* [EXERCISE]: Please copy each line below that contains the word "accomplish".

* [EXTRACTED INFORMATION]:
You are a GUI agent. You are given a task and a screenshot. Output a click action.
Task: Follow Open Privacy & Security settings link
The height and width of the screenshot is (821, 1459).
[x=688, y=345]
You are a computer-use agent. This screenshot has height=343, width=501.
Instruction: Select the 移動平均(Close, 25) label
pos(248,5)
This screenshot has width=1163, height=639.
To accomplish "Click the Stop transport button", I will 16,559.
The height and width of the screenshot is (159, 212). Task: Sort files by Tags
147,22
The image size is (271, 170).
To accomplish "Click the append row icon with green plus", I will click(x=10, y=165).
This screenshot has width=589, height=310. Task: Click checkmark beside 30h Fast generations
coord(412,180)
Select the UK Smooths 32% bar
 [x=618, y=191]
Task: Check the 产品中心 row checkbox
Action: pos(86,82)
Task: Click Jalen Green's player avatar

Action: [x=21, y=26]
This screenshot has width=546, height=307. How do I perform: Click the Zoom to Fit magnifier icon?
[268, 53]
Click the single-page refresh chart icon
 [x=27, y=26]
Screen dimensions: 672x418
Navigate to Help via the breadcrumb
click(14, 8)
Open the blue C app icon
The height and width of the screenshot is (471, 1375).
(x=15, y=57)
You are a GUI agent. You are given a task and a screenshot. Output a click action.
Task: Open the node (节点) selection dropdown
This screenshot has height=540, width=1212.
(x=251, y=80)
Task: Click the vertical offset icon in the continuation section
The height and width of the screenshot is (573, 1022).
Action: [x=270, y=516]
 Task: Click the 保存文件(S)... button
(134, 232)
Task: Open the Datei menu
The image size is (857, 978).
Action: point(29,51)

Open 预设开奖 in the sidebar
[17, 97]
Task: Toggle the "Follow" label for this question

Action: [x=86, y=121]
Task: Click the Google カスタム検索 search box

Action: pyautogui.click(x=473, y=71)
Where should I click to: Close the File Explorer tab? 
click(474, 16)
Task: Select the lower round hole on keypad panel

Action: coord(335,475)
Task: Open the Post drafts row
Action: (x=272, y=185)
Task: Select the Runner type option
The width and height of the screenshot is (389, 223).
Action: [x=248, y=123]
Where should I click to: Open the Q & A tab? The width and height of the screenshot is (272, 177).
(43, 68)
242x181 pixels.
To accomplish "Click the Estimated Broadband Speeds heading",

* [ANSWER BOX]:
To accomplish "Click the Stop transport button", I will 16,559.
To accomplish "Click the append row icon with green plus", I will click(x=10, y=165).
To accomplish "Click the Estimated Broadband Speeds heading",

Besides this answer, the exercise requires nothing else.